MAML implementation in Tensorflow

As part of the implementation series of Joseph Lim's group at USC, our motivation is to accelerate (or sometimes delay) research in the AI community by promoting open-source projects. To this end, we implement state-of-the-art research papers, and publicly share them with concise reports. Please visit our group github site for other projects.

This project is implemented by Yuan-Hong Liao and the codes have been reviewed by Youngwoon Lee before being published.

Description

Model-Agnostic Meta-Learning for Fast Adaptation of Deep Networks (MAML) aims to learn the representation that is able to adapt to new environments/goals/tasks in a few shots. Many recent work on few-shot learning rely on meta-learning[1,2]. Following the mainstream of previous work, MAML proposed a general meta-learning framework for few-shot learning and conducted experiments on regression, classificaiton, and reinforcement learning problems.

The main idea of MAML is to minimize the number of gradient updates required to adapt to any new tasks. In other words, MAML tries to find parameters that can easily and quickly adapt to all tasks. In each iteration, a batch of tasks are sampled and data of each sampled task is splitted into meta-train and meta-val. For K-shot learning, we sample K example(s) from the meta-train.

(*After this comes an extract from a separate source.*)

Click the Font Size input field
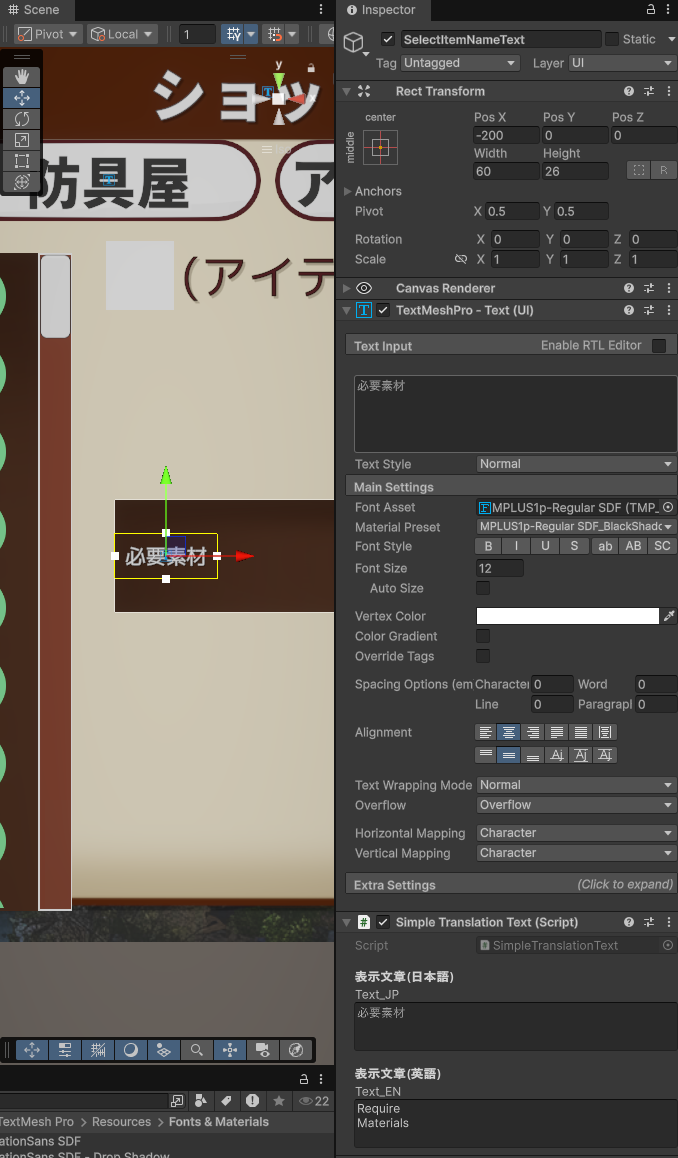This screenshot has height=1158, width=678. pos(499,568)
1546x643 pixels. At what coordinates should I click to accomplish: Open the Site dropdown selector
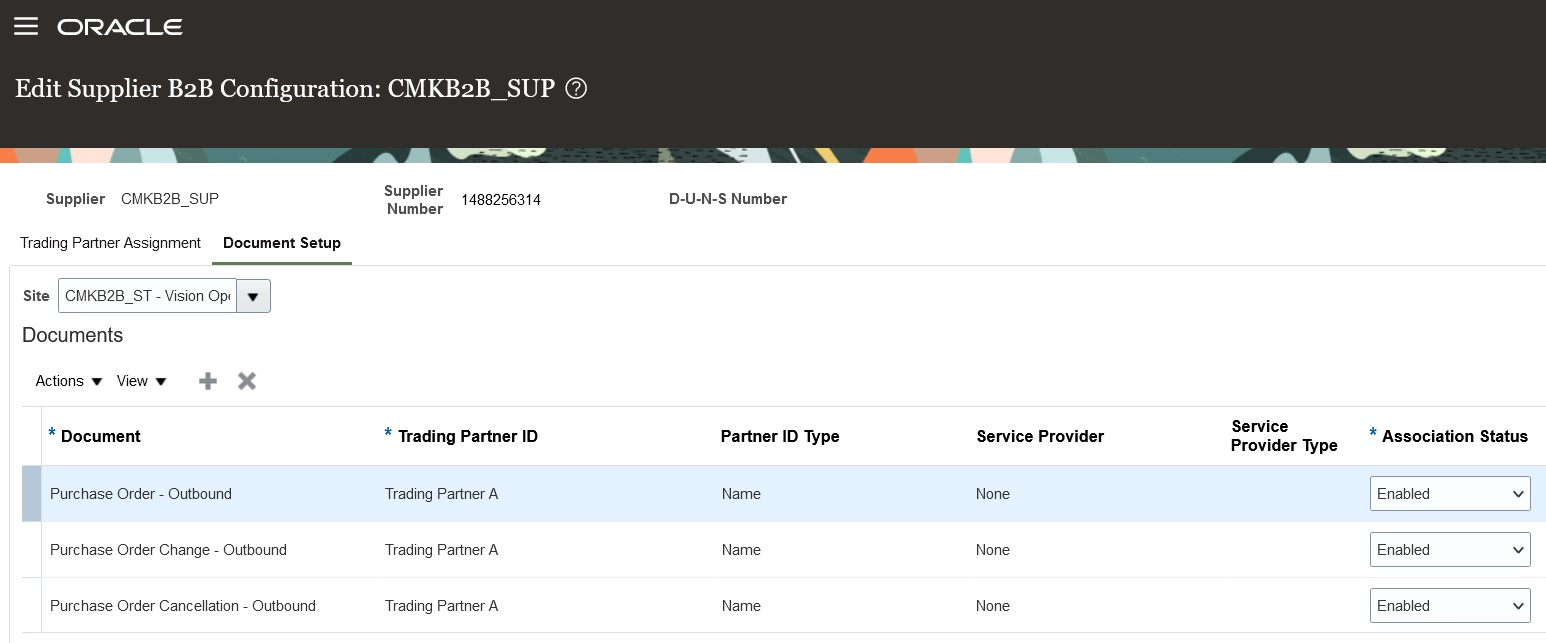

A meta network $\theta$ is trained for each task i using mata-train. Hence, we can get $\theta_{i}$ for each task i which simulates one-shot (few-shot) learning for the task i. Then, the meta loss for taks i is computed using $\theta_{i}$ with meta-val. At the end of each iteration, the parameters are updated to minimize the sum of losses from all taks.

The following figure is the pseudocode of MAML:

Note that this implementation may differ in details from the original paper such as model architectures, hyperparameters, applied optimizer, etc. while maintaining the main proposed idea.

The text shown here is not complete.